* TASK STATEMENT: Take every line of the material below that includes the string "computer" and copy it out.

─── LISTED RECORDS ───

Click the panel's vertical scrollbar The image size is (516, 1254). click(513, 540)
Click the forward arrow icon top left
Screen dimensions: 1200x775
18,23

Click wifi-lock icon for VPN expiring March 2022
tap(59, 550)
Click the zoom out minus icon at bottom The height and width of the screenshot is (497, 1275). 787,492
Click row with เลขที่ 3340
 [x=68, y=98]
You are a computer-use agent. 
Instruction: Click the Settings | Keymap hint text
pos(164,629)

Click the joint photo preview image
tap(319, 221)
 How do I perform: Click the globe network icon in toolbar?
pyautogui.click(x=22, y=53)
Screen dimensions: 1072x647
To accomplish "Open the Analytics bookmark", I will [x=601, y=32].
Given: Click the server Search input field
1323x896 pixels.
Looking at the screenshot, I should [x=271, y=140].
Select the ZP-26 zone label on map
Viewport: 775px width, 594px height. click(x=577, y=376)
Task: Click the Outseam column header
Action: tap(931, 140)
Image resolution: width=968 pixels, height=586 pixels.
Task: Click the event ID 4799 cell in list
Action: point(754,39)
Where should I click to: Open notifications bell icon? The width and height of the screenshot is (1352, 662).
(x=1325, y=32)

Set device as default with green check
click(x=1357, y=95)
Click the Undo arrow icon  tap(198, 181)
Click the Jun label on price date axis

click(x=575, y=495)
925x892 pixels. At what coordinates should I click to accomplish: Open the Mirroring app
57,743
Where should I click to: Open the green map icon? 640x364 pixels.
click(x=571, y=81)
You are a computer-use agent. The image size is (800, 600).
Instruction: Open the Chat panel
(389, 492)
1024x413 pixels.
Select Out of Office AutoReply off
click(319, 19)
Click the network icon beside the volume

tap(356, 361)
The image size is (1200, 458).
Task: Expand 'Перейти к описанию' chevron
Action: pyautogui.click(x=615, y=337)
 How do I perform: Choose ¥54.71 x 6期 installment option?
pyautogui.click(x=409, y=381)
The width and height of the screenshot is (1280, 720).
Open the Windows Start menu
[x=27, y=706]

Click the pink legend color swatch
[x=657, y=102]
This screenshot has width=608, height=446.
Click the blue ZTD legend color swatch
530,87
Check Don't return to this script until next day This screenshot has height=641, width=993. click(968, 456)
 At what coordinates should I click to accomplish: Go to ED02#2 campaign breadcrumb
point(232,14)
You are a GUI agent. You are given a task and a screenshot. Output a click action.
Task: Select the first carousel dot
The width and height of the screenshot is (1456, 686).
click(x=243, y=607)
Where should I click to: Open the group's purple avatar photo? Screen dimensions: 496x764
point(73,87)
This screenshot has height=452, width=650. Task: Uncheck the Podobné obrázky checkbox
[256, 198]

───

* RESULT FOR THIS TASK:
You are a computer-use agent. 
You are a computer-use agent. The image size is (800, 600).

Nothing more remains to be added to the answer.